Honolulu Lite
Charles Memminger


Volcanoes are Earth’s way of passing gas

One of the downsides of living in paradise is that volcanic activity is somehow included in "weather" reports.
You turn on your morning news and the weather reporter says things like, "There's a 30 percent chance of rain and an 80 percent chance of volcanic eruption. If you go outside, take an umbrella." Because we all know how good umbrellas are at protecting you from a shower of falling fiery rocks.

The biggest danger for most people in Hawaii from volcanoes isn't lava, but the misnamed emission called "vog." Vog is short for "volcanic smog," which it isn't really. Smog is fog polluted with smoke , and has nothing to do with the noxious clouds of sulfur dioxide and other dangerous gases that come out of volcanoes.

If you think of Earth as a human body, smog is what is created when the body is smoking a cigarette and blowing the smoke into the air. Vog is more like what comes out from the other side, from deep within the bowels of the Earth. Yes, volcanoes are the Earth's way of passing gas.

So, really, vog should be called vas, short for volcanic gas.

Whatever you call it, vog or vas, its nasty stuff. But I'm not sure I'd call it weather. Weather seems more related to winds, rain, snow, temperature and barometric pressure.
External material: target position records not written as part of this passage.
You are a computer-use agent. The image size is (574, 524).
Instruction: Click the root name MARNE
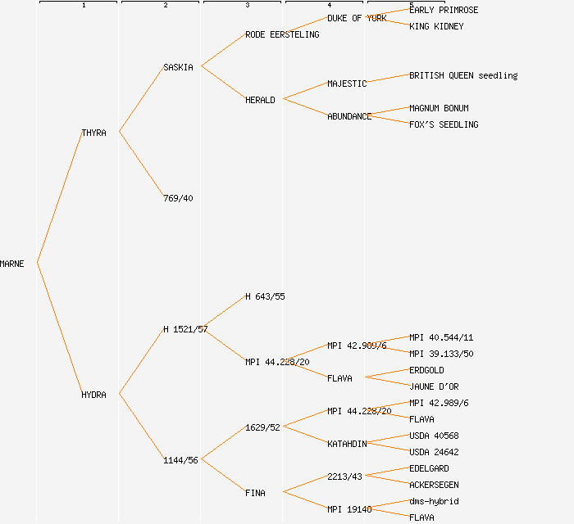[12, 264]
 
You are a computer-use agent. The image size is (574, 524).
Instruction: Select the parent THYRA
[93, 133]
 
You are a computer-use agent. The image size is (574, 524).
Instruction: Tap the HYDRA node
[93, 395]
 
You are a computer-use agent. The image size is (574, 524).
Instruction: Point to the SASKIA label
[178, 67]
The classic definition of weather -- according to Mark Twain -- is that weather is something everybody talks about but nobody does anything about it. Because you can't.
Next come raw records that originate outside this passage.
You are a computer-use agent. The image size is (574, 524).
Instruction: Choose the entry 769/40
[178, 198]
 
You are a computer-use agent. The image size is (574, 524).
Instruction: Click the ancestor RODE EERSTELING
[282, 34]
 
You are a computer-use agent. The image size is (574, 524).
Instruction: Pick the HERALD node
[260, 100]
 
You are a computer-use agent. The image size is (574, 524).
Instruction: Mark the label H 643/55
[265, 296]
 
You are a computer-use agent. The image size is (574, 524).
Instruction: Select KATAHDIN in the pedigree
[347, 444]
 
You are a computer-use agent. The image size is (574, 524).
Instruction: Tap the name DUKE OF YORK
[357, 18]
There isn't much you can do about volcanoes, either. Except not live next to them. Unlike weather, which is everywhere, active volcanoes are few and far between. Kilauea Volcano on the Big Island has been erupting since 1983 and is the most active volcano on the planet. The next closest is "the future newest Hawaiian island," Loihi. But Loihi doesn't really count since it's underwater and nobody's going to live next to it. To visit the next closest land-based active volcanoes, you have to go to Indonesia, the Philippines or the Aleutian Islands. The point is, you have to work hard to find an active volcano to live next to.

The other point is that if you decide to live next to an active volcano, you have to accept responsibility for whatever horrible things happen to you or your property. I mean, the volcano was there first, by about a million years. So I was a little surprised that some Big Island farmers were disappointed that they were offered only low-cost loans instead of being paid outright by the U.S. government when their commercial flower crops were wiped out by vas (aka vog). One farmer complained that in the past, the government paid for at least 30 percent of their losses. Why? Eruptions are not weather. If I decide to farm next to a volcano, why should the government pay me when Mother Earth decides to pass gas in my general direction? I say, if you can't stand the heat (or the gas), get outta the volcano zone, baby.